The final Nvidia advantage is really their capability to integrate all these hardware and software advancements into one full stack, making it easy to roll out AI acceleration capabilities within a datacenter. Nvidia has the GPUs, now also the CPUs, Mellanox (Nvidia’s networking business which includes Infiniband and now also ethernet), and then the countless software packages written making everything easy to use. Jensen discussing this on the Q3 call:
“Nvidia is in every cloud, but everybody’s platform is different and yet we’re integrated into all of their stacks. We work incredibly well with all of them. It includes all of the domain-specific libraries that we create, the reason why every computer company without thinking can integrate Nvidia into their roadmap. The list of domain-specific libraries that we have is incredibly broad. And then finally, now we have an end-to-end solution for data centers: InfiniBand networking, ethernet networking, x86, ARM,.. just about every combination of technology solutions and software stacks provided.
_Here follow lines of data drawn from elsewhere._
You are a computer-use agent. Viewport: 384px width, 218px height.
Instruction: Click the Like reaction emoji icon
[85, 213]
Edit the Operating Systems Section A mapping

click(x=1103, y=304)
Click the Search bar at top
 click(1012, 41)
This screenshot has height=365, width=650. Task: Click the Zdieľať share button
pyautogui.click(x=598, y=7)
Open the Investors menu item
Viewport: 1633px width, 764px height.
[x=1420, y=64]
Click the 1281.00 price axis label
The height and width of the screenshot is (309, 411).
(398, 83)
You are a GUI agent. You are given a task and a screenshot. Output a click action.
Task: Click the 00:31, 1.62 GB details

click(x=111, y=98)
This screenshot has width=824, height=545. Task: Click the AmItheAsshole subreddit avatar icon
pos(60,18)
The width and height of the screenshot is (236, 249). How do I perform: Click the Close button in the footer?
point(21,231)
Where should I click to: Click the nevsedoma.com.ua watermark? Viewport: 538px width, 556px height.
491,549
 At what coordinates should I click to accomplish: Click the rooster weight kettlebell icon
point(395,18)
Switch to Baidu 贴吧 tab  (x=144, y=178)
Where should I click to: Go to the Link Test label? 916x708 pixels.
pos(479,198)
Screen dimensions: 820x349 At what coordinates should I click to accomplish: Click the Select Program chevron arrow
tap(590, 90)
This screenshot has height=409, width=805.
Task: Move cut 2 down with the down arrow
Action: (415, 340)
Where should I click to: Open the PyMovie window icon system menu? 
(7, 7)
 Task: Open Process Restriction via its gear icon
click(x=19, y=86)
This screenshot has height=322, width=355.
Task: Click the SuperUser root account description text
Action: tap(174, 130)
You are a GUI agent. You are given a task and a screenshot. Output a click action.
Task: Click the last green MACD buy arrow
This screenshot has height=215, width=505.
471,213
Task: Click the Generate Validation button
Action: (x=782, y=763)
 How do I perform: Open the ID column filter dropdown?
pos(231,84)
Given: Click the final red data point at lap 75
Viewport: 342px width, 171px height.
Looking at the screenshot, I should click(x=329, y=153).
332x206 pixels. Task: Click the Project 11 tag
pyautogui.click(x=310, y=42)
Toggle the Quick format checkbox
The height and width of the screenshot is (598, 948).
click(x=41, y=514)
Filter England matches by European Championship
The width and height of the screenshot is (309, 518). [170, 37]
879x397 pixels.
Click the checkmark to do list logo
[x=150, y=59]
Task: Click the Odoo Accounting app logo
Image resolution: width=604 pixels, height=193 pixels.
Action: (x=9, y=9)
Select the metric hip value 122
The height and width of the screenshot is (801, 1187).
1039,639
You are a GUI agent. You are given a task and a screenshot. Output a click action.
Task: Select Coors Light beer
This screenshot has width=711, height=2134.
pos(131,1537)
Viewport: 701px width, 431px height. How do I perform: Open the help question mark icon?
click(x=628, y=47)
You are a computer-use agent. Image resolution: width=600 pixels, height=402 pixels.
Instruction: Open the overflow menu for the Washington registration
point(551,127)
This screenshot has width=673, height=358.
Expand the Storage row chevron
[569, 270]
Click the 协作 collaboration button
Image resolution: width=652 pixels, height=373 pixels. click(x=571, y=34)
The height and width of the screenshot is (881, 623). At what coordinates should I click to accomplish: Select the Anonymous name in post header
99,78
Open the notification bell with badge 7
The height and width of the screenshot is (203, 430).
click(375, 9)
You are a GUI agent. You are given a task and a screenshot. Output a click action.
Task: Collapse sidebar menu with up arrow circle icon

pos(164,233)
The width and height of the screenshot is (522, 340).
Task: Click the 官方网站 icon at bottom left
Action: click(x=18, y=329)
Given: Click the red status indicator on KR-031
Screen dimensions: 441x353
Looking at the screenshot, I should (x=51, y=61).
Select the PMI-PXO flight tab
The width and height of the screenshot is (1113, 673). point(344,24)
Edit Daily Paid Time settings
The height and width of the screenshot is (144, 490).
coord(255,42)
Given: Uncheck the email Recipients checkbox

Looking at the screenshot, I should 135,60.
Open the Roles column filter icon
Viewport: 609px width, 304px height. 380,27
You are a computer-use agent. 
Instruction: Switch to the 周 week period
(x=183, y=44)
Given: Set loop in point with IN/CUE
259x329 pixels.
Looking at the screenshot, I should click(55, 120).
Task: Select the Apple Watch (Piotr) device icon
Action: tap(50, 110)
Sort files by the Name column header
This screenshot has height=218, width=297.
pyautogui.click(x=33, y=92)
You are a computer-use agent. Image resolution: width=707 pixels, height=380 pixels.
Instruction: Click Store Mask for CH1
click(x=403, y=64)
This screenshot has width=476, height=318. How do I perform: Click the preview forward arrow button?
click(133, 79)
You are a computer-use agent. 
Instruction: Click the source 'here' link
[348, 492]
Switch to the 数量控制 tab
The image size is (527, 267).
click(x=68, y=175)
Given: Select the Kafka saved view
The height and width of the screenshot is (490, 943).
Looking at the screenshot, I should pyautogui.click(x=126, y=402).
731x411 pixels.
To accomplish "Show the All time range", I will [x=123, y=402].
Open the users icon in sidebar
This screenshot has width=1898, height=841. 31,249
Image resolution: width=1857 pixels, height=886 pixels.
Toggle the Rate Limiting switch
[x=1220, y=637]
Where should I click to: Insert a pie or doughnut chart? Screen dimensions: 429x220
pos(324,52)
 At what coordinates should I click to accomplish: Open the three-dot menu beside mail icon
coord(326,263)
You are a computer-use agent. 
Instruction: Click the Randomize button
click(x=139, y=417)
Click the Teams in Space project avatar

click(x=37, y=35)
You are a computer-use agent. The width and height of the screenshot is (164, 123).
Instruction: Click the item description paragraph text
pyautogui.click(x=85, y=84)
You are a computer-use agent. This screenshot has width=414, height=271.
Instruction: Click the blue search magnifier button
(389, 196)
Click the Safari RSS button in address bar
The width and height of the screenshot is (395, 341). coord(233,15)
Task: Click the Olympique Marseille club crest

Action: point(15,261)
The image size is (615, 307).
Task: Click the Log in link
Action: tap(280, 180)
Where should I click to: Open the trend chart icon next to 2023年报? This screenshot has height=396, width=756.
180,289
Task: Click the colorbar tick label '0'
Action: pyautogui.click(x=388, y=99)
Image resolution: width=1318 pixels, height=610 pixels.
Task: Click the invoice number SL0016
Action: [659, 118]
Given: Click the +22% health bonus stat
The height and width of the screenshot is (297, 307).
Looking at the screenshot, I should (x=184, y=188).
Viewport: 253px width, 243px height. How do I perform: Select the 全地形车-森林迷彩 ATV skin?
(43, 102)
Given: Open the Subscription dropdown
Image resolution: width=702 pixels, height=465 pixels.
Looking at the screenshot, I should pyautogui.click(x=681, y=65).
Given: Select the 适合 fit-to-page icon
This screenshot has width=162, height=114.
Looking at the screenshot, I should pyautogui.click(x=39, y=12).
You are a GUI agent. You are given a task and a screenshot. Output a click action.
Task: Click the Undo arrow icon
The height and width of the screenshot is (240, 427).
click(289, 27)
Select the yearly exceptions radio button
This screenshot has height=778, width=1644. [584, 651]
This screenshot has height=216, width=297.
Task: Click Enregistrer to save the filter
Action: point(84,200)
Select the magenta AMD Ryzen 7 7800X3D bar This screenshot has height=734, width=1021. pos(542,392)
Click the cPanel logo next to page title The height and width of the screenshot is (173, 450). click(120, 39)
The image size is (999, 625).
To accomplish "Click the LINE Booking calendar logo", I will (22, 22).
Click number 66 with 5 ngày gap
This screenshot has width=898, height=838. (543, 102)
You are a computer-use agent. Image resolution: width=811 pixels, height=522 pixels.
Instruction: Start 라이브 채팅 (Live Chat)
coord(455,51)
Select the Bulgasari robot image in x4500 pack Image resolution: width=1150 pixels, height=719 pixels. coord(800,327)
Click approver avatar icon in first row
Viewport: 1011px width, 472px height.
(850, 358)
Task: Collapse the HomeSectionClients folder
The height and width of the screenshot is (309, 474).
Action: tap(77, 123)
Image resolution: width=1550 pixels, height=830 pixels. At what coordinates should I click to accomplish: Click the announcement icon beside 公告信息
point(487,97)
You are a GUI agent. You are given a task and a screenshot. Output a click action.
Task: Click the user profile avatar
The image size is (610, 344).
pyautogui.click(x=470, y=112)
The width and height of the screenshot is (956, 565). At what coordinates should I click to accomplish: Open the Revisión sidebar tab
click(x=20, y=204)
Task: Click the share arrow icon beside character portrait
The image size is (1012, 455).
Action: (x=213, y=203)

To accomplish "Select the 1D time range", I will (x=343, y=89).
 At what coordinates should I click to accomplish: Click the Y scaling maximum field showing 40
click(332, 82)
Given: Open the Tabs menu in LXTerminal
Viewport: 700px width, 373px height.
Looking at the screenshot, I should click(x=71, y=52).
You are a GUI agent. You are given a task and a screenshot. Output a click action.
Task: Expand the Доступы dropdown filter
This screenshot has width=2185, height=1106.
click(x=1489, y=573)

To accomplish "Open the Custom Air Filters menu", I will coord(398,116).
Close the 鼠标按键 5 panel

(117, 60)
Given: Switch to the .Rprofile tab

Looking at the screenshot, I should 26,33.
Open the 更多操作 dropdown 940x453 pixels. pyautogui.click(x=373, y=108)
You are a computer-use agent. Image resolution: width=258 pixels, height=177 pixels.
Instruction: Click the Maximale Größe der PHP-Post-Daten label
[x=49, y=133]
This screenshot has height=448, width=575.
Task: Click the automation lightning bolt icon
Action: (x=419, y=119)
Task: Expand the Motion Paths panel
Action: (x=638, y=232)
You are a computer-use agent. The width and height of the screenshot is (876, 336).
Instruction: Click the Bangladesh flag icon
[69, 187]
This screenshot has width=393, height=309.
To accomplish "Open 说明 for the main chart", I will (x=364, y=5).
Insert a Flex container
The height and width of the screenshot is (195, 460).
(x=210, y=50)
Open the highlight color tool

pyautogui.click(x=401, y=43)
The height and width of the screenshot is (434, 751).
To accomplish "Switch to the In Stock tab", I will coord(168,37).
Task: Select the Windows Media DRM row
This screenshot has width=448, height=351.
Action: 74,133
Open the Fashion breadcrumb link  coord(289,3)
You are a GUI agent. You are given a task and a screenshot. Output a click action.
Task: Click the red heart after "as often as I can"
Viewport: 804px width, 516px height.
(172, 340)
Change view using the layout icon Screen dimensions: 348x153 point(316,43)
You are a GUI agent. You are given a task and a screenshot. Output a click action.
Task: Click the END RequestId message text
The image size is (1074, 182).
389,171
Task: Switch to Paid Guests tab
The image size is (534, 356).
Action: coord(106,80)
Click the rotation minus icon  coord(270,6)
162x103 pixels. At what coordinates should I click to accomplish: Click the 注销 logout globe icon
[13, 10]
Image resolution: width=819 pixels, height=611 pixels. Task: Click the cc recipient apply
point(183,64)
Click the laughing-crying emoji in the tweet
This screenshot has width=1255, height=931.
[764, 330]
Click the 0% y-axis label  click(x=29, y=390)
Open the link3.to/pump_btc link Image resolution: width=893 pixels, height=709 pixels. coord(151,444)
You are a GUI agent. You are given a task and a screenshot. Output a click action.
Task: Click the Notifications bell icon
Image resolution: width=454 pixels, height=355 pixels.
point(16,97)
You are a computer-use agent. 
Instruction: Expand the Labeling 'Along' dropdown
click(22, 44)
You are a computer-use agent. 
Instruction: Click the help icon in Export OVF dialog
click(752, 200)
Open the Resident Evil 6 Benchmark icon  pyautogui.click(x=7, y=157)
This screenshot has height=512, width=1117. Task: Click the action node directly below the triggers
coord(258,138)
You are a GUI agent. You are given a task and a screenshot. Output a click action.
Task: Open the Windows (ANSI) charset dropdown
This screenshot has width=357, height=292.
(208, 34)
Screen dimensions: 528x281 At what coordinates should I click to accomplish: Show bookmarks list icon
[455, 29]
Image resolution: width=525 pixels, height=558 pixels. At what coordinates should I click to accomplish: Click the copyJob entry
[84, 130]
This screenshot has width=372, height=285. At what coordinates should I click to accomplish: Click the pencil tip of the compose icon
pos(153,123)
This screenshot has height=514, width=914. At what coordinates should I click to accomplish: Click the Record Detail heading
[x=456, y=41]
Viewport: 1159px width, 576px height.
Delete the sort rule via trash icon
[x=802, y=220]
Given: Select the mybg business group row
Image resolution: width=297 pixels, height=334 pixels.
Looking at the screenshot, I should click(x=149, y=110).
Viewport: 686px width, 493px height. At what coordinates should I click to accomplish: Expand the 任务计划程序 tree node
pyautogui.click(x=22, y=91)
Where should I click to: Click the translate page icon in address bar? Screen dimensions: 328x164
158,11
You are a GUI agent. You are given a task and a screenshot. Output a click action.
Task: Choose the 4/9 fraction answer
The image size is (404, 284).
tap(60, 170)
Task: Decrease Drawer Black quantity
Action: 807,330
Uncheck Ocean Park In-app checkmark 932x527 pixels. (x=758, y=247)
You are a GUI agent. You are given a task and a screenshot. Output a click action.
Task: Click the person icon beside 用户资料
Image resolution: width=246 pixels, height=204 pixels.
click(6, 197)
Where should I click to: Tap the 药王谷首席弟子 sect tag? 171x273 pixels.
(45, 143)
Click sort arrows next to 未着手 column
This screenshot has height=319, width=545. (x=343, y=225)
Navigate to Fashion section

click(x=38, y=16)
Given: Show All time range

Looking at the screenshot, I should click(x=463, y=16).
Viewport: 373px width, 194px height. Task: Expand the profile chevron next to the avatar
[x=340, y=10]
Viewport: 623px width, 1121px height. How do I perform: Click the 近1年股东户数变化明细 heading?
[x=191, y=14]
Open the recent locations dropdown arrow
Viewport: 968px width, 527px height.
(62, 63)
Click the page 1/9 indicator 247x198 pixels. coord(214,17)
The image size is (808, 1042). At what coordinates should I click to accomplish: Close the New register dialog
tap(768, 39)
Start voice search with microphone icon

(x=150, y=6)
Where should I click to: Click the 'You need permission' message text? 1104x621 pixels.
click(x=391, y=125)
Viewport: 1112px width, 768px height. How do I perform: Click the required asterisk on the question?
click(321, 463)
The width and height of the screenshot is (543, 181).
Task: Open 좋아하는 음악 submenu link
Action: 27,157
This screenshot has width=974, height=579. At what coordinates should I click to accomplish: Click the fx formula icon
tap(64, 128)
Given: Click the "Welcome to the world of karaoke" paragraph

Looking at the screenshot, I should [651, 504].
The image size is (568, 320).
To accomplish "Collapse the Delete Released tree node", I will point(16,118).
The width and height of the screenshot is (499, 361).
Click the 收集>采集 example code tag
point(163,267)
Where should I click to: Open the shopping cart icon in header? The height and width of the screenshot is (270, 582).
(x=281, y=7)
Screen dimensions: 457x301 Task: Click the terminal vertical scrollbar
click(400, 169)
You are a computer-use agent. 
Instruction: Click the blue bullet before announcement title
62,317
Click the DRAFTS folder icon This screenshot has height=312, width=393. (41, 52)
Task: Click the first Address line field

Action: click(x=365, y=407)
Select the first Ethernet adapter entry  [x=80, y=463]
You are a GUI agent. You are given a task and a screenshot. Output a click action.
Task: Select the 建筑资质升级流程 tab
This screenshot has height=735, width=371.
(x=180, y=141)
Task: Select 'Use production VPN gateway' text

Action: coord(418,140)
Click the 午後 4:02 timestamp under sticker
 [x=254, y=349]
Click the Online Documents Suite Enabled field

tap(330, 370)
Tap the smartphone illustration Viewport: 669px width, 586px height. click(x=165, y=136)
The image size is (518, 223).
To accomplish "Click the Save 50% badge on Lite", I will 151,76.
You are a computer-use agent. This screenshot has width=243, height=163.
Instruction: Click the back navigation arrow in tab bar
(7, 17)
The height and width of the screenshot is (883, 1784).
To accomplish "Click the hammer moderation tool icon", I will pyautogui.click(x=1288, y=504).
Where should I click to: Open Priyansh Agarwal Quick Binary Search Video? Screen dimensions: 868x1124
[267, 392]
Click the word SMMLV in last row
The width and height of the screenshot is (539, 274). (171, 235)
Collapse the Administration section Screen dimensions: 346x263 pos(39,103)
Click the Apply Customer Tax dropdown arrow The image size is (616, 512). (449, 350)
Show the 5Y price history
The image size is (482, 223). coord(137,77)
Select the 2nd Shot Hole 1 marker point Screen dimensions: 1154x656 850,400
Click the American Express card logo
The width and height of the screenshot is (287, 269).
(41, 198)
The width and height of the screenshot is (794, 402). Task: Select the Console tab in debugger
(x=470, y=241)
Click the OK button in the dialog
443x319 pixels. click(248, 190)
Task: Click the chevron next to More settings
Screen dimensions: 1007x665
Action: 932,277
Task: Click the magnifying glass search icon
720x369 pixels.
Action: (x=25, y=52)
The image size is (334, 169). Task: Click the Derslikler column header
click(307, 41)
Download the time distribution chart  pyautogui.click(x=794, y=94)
But the thing that really holds it together, and this is a great decision that we made decades ago, is everything is architecturally compatible.”
Ian Buck added some further detail, from the BoA conference:
“Certainly, it is possible to take one AI workload and get it working on anyone’s hardware platform. What makes it hard is to make it a platform for continuous optimization and evolution, and to be a platform that can run all the workloads that one would run inside of a data center. With so many people innovating inside of generative AI, they’re innovating here at a click that’s way faster than we’re actually producing new architectures. And one of the benefits about working at Nvidia is, we get to work with all the different AI companies, so we get to optimize those layers of the stack that matter. We can innovate at the hardware layer, at the compiler layer, the system software layer, and the library layer.”
Customers like integrated solutions which work out of the box. For example, currently the vast majority of revenues is being driven by Nvidia’s HGX platform (source: Nvidia’s CFO). This is one of the reasons why Microsoft is able to achieve the same stellar processing power in its datacenters as Nvidia is generating within its own. This holistic approach where everything fits together makes it also very easy to scale current datacenters out, an important requirement as LLMs keep growing in size.
To illustrate this, Nvidia’s HGX platform is a combination of eight H100 GPUs on one baseboard connected over NVLink. 32 of these platforms can be networked together, giving a total of 256 GPUs able to act as one unit. NVLink has 14x the bandwidth of the latest generation of PCIe, able to transfer 900GB per second. A schematic drawing of how one HGX platform operates:
And what it looks like in real life, the board below has six A100 GPUs inserted with two remaining open slots. This is easily inserted into a server to connect to CPUs and networking interface cards (NICs).
In conclusion, Nvidia is not only ahead but is innovating on all fronts. Not even large competitors such as AMD or Intel are able to match this pace of innovation, let alone newcomers in the field. We’ll take a more detailed look at AMD later on, but Nvidia is outspending even this large rival on R&D while the former is also heavily focused on CPUs. This means that Nvidia can focus more of its R&D dollars on GPUs compared to AMD, so the difference will be more stark purely in this area:
Nvidia’s strengths in the coming inferencing market
Up to now, most of Nvidia’s GPU revenues have been driven by AI training. However, we’re now entering the next phase where the trained large language models are being deployed for inferencing. Nvidia’s CFO detailed this new source of demand:
“Inference is contributing significantly to our data center demand as AI is now in full production for deep learning recommenders, chatbots, copilots and text-to-image generation. And this is just the beginning. Nvidia AI offers the best inference performance and versatility, and thus the lowest cost of ownership. We are also driving a fast cost reduction curve.”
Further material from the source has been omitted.